Наука и технологии России, 26.05.2008.
Сегодня Россия, к сожалению, серьёзно отстаёт по уровню развития фармацевтической отрасли не только от мировых лидеров и азиатских «тигров», но и от многих восточноевропейских государств. Осознаём ли мы в полной мере социальную и экономическую опасность этого разрыва? Есть ли у страны шанс преодолеть его, и что для этого необходимо? На вопросы отвечает руководитель проекта ЦВТ «ХимРар».
Андрей Иващенко: «Учитывая, что полный цикл создания лекарства занимает 10 лет, запускать его надо сейчас. Тогда пять лет нам будет помогать развиваться переход на GMP, а к этому времени уже подоспеют инновационные компании, которые начнут выдавать собственную инновационную продукцию»
Если ХХ век был веком физики, то нынешний — век биотехнологий. С биотехом, как ожидается, будут связаны важнейшие научные достижения, которые обеспечат быстрый прогресс в медицине, профилактике, диагностике, производстве лекарственных средств — областях, связанных с обеспечением здоровья, работоспособности и благополучия людей. Фарма в этом ряду занимает особое место. В силу особенностей своего цикла, эта отрасль сильнее других зависима от политики государства, её развитие невозможно без существенного прогресса в экономике и в науке, как и без активной социальной политики. Но это значит, что именно по уровню развития фармацевтической отрасли можно судить о «социальной инновационности» страны в целом.

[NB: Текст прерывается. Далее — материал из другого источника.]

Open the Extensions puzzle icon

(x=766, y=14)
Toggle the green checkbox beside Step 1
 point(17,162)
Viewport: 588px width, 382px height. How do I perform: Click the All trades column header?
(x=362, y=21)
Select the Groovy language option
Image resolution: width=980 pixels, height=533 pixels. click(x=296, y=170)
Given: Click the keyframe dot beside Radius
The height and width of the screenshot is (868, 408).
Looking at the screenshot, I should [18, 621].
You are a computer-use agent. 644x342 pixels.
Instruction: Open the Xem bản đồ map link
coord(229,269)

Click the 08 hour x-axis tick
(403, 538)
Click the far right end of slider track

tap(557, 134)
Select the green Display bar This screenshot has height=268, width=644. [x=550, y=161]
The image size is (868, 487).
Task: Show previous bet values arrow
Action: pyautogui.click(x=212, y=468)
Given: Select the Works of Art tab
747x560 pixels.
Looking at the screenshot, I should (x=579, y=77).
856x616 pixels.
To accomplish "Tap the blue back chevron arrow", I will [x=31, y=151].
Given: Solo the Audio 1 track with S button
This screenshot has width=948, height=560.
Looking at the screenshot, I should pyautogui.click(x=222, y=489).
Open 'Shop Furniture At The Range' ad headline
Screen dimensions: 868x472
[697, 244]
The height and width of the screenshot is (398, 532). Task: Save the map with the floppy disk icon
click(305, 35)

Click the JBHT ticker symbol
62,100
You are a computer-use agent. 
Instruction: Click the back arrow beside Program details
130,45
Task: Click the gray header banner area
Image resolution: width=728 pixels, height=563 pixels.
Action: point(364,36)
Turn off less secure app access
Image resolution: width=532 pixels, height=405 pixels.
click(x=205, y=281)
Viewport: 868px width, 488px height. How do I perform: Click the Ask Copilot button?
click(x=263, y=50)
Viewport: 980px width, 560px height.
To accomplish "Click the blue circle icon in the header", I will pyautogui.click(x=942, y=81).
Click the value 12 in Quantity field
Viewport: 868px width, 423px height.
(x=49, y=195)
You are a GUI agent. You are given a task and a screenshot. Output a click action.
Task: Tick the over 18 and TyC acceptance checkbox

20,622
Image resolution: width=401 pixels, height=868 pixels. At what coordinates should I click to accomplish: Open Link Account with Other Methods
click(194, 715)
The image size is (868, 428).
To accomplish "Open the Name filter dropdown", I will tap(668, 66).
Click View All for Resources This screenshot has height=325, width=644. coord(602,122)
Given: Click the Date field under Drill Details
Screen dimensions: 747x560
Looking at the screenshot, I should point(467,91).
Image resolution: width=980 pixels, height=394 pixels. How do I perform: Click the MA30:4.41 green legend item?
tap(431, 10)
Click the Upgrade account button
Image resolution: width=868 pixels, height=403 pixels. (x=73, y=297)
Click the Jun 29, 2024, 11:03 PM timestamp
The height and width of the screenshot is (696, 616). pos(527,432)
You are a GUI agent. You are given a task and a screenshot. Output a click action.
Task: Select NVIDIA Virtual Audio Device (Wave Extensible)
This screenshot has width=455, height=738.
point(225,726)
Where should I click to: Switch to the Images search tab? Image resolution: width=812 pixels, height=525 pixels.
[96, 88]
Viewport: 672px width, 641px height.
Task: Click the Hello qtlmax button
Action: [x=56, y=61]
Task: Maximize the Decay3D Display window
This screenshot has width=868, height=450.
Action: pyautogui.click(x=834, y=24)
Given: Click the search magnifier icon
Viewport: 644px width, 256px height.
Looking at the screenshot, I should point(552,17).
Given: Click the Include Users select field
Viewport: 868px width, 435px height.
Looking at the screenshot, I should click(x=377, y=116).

— Фармацевтическая отрасль — особая: в ней цикл появления новой продукции гораздо длиннее, чем в других отраслях. Новое лекарство разрабатывается примерно 10 лет, но препарат должен пройти ещё клинические испытания, а они достаточно продолжительные и дорогие. Поэтому не случайно развитую фармацевтическую отрасль считают показателем инновационной экономики: если в стране реализованы механизмы, которые позволяют создавать новую продукцию в отрасли фармы, значит, другие механизмы, менее рискованные, уже работают.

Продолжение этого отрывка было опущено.